Но я был к этому не готов и поэтому уставился в небо, совершенно запутавшись и не имея ни малейшего понятия, что происходит. Насколько я мог судить, то же самое я испытывал бы к любой женщине, чью семью знал бы годами: стремление оберегать, желание бережно отнестись к нашим чувствам. Мне нужно было больше времени, чтобы уложить все в голове.
– Я так давно знаком с твоей семьей, – начал я, снова обернувшись к ней. – Это не то же самое, что переспать со случайной встречной, как бы нам ни хотелось все упростить. Ты для меня не просто секс-партнер, и…
Я провел рукой по лицу.
– …и я просто пытаюсь быть осторожным, ладно?
Мне захотелось хорошенько себе врезать. Я вел себя как последний трус. Все, что я сказал, было правдой, но какой-то убогой правдой. Дело было не только в том, что я знал ее много лет. Нет, мне хотелось узнать ее как можно ближе, именно такой, и посвятить ей еще долгие годы.
Ханна на секунду зажмурилась, а когда открыла глаза, взгляд ее вильнул в сторону и уперся в какую-то неопределенную точку.
– Ладно, – пробормотала она.
– Точно?
Тут она наконец-то взглянула на меня и улыбнулась.
– Ага.
Ханна кивнула и развернулась, давая понять, что нам пора двигаться. Вскоре наши подошвы уже шлепали по мокрому асфальту. Мы бежали легкой трусцой, хотя я так и не понял, чем закончился наш разговор.
Погода была превосходная впервые за долгие месяцы. Несмотря на то что температура вряд ли поднялась выше пяти градусов, в воздухе чувствовалась весна. Небо было ясным: ни туч, ни серых теней, один лишь свет, солнце и чистый морозный воздух. Но не успели мы пробежать и трех кварталов, как мне стало слишком жарко. Чуть замедлив шаг, я стащил через голову свою толстовку с длинными рукавами и обвязал вокруг талии.
Я услышал, как ботинок стукнулся о тротуар, и прежде чем я понял что происходит, Ханна уже растянулась на дорожке. От удара она громко охнула.
– Господи боже, ты в порядке? – воскликнул я, опускаясь рядом с ней на колени и помогая сесть.

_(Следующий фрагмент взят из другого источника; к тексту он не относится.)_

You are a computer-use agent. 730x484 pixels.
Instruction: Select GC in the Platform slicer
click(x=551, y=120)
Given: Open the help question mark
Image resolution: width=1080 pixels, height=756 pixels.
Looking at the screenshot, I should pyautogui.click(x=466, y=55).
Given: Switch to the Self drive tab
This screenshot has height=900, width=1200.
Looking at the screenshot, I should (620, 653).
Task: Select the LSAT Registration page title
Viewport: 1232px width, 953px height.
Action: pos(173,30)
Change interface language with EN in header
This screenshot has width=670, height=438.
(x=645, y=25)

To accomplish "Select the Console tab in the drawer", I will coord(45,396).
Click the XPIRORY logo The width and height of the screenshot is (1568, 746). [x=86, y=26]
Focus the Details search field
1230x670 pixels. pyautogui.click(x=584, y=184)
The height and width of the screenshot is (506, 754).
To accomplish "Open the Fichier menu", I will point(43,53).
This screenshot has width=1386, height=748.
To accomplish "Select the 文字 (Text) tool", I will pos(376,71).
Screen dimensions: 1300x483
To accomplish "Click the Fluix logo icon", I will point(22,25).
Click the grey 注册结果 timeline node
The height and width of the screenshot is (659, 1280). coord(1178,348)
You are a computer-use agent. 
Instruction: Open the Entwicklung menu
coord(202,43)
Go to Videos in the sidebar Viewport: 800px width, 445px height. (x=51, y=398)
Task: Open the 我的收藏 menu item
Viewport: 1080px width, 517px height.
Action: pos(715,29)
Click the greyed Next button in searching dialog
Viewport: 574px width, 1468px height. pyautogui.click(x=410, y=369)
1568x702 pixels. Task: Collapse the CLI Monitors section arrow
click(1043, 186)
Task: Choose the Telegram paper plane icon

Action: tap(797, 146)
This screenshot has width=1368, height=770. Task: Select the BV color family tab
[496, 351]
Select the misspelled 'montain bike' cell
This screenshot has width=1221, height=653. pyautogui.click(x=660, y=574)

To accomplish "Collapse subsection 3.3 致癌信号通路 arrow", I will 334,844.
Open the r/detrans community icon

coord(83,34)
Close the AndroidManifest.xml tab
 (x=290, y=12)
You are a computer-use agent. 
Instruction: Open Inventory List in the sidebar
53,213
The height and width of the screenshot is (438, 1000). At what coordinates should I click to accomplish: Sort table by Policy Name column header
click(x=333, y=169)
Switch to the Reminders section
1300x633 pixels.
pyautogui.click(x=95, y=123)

Несколько долгих секунд Ханна не могла вздохнуть, а когда все же сумела, вдох был шумный и отчаянный. Терпеть не могу это ощущение, когда из легких как будто вышибают весь воздух. Она споткнулась о широкую трещину в асфальте и упала тяжело, прижав руки к ребрам. Одна штанина порвалась на колене, и Ханна держалась за лодыжку.
– Оу-у-у, – провыла она, раскачиваясь.
– Вот дерьмо, – выругался я.
Одну руку я просунул ей под колени, второй обнял за талию.
– Давай-ка доставим тебя домой и положим на это лед.
– Я в порядке, – выдавила она, стараясь оттолкнуть меня и помешать взять ее на руки.
– Ханна.
Отмахиваясь, она просила:
– Не надо нести меня, Уилл, ты руки сломаешь.
Я рассмеялся.
– Это вряд ли. Ты совсем не тяжелая, и тут всего три квартала.
Она сдалась и обняла меня за шею.
– Что случилось?
Ханна молчала, но, когда я наклонил голову и заглянул ей в лицо, рассмеялась:
– Ты снял толстовку.
Растерявшись, я проворчал:
– На мне была еще футболка, глупышка.
– Нет, все дело в татуировках, – пожав плечами, пояснила она. – Я видела их всего пару раз, но в субботу успела наглядеться, и это навело меня на мысли… Я оглянулась на тебя…
– И упала? – спросил я и расхохотался, хотя делать этого явно не стоило.
Застонав, Ханна шепнула:
– Да. Пожалуйста, заткнись.
– Ну, можешь любоваться ими, пока я тебя несу, – сказал я.
Затем, улыбнувшись, добавил заговорщицким шепотом:
– И можешь по дороге покусывать мне мочку уха. Ты ведь знаешь, как мне нравятся твои зубки.